[Data shown Boundary: Start]

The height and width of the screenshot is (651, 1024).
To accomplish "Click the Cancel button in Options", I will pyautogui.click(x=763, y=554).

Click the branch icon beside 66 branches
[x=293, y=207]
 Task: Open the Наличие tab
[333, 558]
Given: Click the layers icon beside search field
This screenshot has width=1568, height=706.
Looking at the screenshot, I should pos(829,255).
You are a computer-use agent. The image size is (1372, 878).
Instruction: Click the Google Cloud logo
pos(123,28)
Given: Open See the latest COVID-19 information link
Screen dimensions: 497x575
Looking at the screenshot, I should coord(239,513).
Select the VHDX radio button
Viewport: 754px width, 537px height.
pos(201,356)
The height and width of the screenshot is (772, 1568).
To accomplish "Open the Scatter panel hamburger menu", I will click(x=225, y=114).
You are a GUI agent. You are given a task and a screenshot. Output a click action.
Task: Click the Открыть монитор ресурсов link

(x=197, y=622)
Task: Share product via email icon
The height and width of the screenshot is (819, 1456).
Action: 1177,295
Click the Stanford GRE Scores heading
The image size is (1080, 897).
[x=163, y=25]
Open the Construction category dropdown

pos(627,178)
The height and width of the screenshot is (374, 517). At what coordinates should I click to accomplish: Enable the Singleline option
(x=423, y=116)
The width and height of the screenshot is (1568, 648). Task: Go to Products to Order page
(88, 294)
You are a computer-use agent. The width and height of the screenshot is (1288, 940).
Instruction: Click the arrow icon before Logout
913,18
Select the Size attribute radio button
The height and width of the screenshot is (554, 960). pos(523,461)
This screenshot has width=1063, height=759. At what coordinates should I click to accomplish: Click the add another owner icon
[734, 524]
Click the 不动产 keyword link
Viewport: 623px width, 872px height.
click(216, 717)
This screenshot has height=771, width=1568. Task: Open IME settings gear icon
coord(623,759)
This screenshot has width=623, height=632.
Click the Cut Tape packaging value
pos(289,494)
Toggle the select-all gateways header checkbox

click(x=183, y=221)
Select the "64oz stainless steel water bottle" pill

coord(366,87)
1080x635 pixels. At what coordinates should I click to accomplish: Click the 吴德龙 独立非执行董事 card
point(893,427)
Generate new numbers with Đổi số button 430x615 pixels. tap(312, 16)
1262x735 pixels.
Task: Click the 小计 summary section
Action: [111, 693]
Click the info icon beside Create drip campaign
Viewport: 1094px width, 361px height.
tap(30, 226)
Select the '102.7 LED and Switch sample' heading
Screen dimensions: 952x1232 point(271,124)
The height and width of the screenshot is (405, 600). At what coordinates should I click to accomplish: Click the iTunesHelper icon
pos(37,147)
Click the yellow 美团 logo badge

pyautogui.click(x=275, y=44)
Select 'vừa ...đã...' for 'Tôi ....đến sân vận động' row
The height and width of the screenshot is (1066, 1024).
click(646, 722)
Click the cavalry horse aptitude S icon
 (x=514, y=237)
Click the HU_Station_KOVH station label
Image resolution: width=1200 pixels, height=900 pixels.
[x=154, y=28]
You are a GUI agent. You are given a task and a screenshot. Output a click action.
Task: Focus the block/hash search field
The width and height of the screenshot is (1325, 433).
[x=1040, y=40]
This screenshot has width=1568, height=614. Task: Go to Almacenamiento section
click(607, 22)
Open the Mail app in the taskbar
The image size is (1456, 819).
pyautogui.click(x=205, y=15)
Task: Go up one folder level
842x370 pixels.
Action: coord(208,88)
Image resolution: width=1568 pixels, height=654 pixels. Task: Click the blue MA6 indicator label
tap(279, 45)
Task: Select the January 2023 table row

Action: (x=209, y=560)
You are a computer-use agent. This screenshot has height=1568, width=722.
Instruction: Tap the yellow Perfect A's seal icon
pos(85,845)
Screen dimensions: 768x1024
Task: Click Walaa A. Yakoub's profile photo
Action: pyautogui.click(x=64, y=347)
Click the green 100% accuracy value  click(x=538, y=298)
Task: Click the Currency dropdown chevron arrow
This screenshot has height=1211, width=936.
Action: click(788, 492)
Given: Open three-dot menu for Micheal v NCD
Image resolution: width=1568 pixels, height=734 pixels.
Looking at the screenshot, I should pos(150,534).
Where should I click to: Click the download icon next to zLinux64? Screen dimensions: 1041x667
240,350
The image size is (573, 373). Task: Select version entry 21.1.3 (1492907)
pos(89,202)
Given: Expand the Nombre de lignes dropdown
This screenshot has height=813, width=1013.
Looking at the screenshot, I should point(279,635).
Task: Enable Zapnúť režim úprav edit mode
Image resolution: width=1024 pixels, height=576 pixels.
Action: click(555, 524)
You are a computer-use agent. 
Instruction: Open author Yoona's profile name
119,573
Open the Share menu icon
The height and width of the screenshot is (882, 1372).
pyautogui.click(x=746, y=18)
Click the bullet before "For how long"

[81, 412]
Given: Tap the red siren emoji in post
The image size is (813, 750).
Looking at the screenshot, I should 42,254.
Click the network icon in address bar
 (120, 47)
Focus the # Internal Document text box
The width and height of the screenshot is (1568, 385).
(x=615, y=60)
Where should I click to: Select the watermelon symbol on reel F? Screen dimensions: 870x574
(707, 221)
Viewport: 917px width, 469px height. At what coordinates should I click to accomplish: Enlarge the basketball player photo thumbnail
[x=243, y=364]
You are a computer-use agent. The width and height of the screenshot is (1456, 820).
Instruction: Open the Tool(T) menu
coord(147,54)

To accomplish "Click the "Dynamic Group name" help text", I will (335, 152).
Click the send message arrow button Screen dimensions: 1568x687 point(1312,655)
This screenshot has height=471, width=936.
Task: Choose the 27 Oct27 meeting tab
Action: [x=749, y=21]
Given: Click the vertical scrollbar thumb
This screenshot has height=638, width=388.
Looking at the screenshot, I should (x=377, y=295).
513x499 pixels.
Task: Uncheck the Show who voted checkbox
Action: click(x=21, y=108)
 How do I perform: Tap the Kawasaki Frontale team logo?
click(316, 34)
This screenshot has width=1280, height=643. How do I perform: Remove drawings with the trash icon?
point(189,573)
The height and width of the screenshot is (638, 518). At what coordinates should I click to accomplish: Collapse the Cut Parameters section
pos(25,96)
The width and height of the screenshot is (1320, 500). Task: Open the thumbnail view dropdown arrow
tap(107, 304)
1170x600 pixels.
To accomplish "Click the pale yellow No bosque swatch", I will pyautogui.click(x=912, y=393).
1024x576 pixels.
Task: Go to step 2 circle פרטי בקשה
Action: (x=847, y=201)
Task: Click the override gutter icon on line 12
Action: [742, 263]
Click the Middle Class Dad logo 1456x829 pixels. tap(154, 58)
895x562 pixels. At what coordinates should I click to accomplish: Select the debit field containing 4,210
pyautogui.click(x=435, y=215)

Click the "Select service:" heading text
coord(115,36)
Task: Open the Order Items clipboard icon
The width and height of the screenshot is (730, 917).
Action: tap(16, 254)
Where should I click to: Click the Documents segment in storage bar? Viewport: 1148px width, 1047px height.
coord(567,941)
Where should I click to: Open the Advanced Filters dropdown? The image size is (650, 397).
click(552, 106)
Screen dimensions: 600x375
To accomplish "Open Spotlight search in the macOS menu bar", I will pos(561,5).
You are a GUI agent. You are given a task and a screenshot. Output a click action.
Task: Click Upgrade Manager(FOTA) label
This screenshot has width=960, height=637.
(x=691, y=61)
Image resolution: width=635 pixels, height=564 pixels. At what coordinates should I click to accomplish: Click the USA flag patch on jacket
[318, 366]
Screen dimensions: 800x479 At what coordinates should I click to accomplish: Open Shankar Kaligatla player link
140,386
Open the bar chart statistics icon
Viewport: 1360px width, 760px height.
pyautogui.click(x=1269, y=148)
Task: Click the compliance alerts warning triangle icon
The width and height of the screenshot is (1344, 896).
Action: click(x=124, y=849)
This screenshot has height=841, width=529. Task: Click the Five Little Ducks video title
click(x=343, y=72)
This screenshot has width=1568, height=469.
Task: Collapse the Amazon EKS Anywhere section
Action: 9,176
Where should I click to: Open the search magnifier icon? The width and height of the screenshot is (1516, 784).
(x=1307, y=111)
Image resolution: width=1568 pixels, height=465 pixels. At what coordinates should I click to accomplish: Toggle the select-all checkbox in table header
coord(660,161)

[Data shown Boundary: End]

Within the data above, find the lines that contain the word "agent" and copy each of them.

**Solution below:**
You are a computer-use agent. The image size is (1372, 878).
You are a GUI agent. You are given a task and a screenshot. Output a click action.
You are a computer-use agent. The width and height of the screenshot is (1288, 940).
You are a GUI agent. You are given a task and a screenshot. Output a click action.
You are a computer-use agent. This screenshot has height=1568, width=722.
You are a computer-use agent. 
You are a computer-use agent. The width and height of the screenshot is (1456, 820).
You are a GUI agent. You are given a task and a screenshot. Output a click action.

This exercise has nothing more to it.